Sizing conductors is not a difficult task, but more is involved than referencing just one section, one article or even one chapter in the National Electrical Code (NEC). To select the correct conductor size, it is necessary to reference several sections throughout the Code. Before referencing the NEC, certain information is needed. Gather it by answering some key questions.

What is the lowest temperature rating of any connected termination, conductor or device? What is the connected load, or what is the calculated load in accordance with Article 220? Is the load or any part of the load continuous? What will be the maximum ambient temperature? How many current-carrying conductors will be in the raceway or cable? Will the conductors fall under the small-conductor rules in 240.4(D)? Will the conductors be feeder taps or transformer secondary conductors? Will the conductors supply any motors?

In the first two parts of this series, I covered termination temperature limitations; the third part covered continuous loads. Requirements for termination temperature limitations are in 110.14(C). Continuous load requirements are in 210.19(A)(1), 215.2(A)(1) and 230.42(A).
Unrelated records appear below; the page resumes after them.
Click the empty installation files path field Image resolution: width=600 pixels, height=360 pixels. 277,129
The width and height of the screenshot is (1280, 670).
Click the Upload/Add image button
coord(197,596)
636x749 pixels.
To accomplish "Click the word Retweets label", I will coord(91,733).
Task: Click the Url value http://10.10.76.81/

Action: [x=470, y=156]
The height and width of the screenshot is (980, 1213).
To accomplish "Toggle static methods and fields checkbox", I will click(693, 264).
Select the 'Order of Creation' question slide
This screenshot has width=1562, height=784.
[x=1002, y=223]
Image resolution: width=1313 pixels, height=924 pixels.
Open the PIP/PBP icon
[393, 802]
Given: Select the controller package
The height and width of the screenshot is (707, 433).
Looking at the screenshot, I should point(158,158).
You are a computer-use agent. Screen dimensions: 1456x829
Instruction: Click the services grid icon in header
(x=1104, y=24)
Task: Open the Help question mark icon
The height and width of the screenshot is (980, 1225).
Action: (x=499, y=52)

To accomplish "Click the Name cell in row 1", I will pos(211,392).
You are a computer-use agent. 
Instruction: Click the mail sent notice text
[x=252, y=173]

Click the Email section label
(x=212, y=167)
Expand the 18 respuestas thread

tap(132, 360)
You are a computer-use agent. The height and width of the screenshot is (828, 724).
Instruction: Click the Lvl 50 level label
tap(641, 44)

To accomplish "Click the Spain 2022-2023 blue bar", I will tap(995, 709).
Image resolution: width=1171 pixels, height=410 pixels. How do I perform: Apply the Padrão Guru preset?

Conductors that supply continuous loads must also be sized to comply with the termination temperature provisions in 110.14(C). For example, a branch circuit will be installed in a nondwelling occupancy to supply power to a 16-ampere (A) continuous load. The circuit will be supplied from an existing 20A circuit breaker, and the temperature rating is not marked on the breaker. What is the minimum size THHN copper conductor required to supply power to this branch circuit?

Because this branch circuit load is a continuous load, multiply the load by 125 percent [210.19(A)(1)]. The conductors must have an ampacity of at least 20A (16 125% = 20). Table 310.15(B)(16), formerly Table 310.16, provides allowable ampacities for insulated conductors. Although a THHN conductor has a temperature rating of 90°C, the ampacity must not exceed the ampacity in the 60°C column.

Section 110.14(C)(1)(a) covers circuits rated 100A or less or marked for 14 AWG through 1 AWG conductors. While it is permissible to install a conductor with a higher temperature rating, the ampacity shall not exceed the 60°C ampacity of the conductor size used [110.14(C)(1)(a)(2)]. If any termination is either 60°C or unknown, the conductor’s maximum ampacity is listed in the 60°C column, regardless of the insulation rating of the conductor. The ampacity of a 12 AWG conductor in the 60°C column is 20A. Conductors supplying power to this branch circuit must be at least 12 AWG (see Figure 1).

It is not necessary to use the ampacity from the 60°C column if the equipment is listed and identified for use with such conductors [110.14(C)(1)(a)(3)]. This means the ampacity of a 75°C (or a 90°C) conductor can be based on the 75°C column if all the terminations are rated at least 75°C. For example, a 208-volt (V), single-phase branch circuit will be installed in a nondwelling occupancy to supply power to a 40A continuous load. The two-pole circuit breaker has a temperature rating of 75°C, and the termination on the other end also has a rating of 75°C. What are the minimum size THHN copper conductors required to supply power to this branch circuit? Because this branch circuit load is a continuous load, multiply the load by 125 percent [210.19(A)(1)]. The conductors must have an ampacity of at least 50A (40 125% = 50). Because all of the connection points in this example have at least a 75°C rating, the conductor’s ampacity can be based on the 75°C column. The ampacity of an 8 AWG conductor in the 75°C column is 50A. Conductors supplying power to this branch circuit must be at least 8 AWG (see Figure 2).